Activity >> Whatever the records below hold, copy it all out exactly.

Material for this exercise >>
--

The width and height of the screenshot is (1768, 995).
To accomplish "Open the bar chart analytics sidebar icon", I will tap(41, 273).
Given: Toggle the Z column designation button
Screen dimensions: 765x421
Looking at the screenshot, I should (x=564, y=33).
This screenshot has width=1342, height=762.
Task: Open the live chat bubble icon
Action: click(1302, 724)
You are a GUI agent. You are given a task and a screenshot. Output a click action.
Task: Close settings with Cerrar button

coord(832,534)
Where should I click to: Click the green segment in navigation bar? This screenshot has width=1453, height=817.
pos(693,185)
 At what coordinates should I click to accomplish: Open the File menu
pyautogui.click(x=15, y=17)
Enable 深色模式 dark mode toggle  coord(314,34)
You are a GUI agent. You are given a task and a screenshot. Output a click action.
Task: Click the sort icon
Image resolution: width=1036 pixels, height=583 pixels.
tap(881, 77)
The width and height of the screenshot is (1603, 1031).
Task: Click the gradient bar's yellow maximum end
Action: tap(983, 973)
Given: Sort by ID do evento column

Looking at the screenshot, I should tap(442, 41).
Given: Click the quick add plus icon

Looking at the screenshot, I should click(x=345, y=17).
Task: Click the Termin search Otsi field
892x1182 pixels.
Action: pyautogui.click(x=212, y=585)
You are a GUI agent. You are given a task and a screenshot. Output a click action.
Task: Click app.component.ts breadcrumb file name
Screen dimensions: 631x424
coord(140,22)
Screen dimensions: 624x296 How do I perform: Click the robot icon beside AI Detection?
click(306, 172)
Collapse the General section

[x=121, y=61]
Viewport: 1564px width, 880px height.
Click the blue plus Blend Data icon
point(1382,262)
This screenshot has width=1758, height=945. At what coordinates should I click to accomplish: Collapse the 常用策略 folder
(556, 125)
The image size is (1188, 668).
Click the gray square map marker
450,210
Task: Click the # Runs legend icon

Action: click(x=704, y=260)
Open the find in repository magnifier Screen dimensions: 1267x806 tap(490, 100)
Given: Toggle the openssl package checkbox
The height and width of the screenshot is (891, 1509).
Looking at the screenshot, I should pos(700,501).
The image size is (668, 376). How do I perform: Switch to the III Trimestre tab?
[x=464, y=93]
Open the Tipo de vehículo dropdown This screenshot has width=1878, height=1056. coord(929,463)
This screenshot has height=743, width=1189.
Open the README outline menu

--

Task answer >>
The width and height of the screenshot is (1768, 995).
To accomplish "Open the bar chart analytics sidebar icon", I will tap(41, 273).
Given: Toggle the Z column designation button
Screen dimensions: 765x421
Looking at the screenshot, I should (x=564, y=33).
This screenshot has width=1342, height=762.
Task: Open the live chat bubble icon
Action: click(1302, 724)
You are a GUI agent. You are given a task and a screenshot. Output a click action.
Task: Close settings with Cerrar button

coord(832,534)
Where should I click to: Click the green segment in navigation bar? This screenshot has width=1453, height=817.
pos(693,185)
 At what coordinates should I click to accomplish: Open the File menu
pyautogui.click(x=15, y=17)
Enable 深色模式 dark mode toggle  coord(314,34)
You are a GUI agent. You are given a task and a screenshot. Output a click action.
Task: Click the sort icon
Image resolution: width=1036 pixels, height=583 pixels.
tap(881, 77)
The width and height of the screenshot is (1603, 1031).
Task: Click the gradient bar's yellow maximum end
Action: tap(983, 973)
Given: Sort by ID do evento column

Looking at the screenshot, I should tap(442, 41).
Given: Click the quick add plus icon

Looking at the screenshot, I should click(x=345, y=17).
Task: Click the Termin search Otsi field
892x1182 pixels.
Action: pyautogui.click(x=212, y=585)
You are a GUI agent. You are given a task and a screenshot. Output a click action.
Task: Click app.component.ts breadcrumb file name
Screen dimensions: 631x424
coord(140,22)
Screen dimensions: 624x296 How do I perform: Click the robot icon beside AI Detection?
click(306, 172)
Collapse the General section

[x=121, y=61]
Viewport: 1564px width, 880px height.
Click the blue plus Blend Data icon
point(1382,262)
This screenshot has width=1758, height=945. At what coordinates should I click to accomplish: Collapse the 常用策略 folder
(556, 125)
The image size is (1188, 668).
Click the gray square map marker
450,210
Task: Click the # Runs legend icon

Action: click(x=704, y=260)
Open the find in repository magnifier Screen dimensions: 1267x806 tap(490, 100)
Given: Toggle the openssl package checkbox
The height and width of the screenshot is (891, 1509).
Looking at the screenshot, I should pos(700,501).
The image size is (668, 376). How do I perform: Switch to the III Trimestre tab?
[x=464, y=93]
Open the Tipo de vehículo dropdown This screenshot has width=1878, height=1056. coord(929,463)
This screenshot has height=743, width=1189.
Open the README outline menu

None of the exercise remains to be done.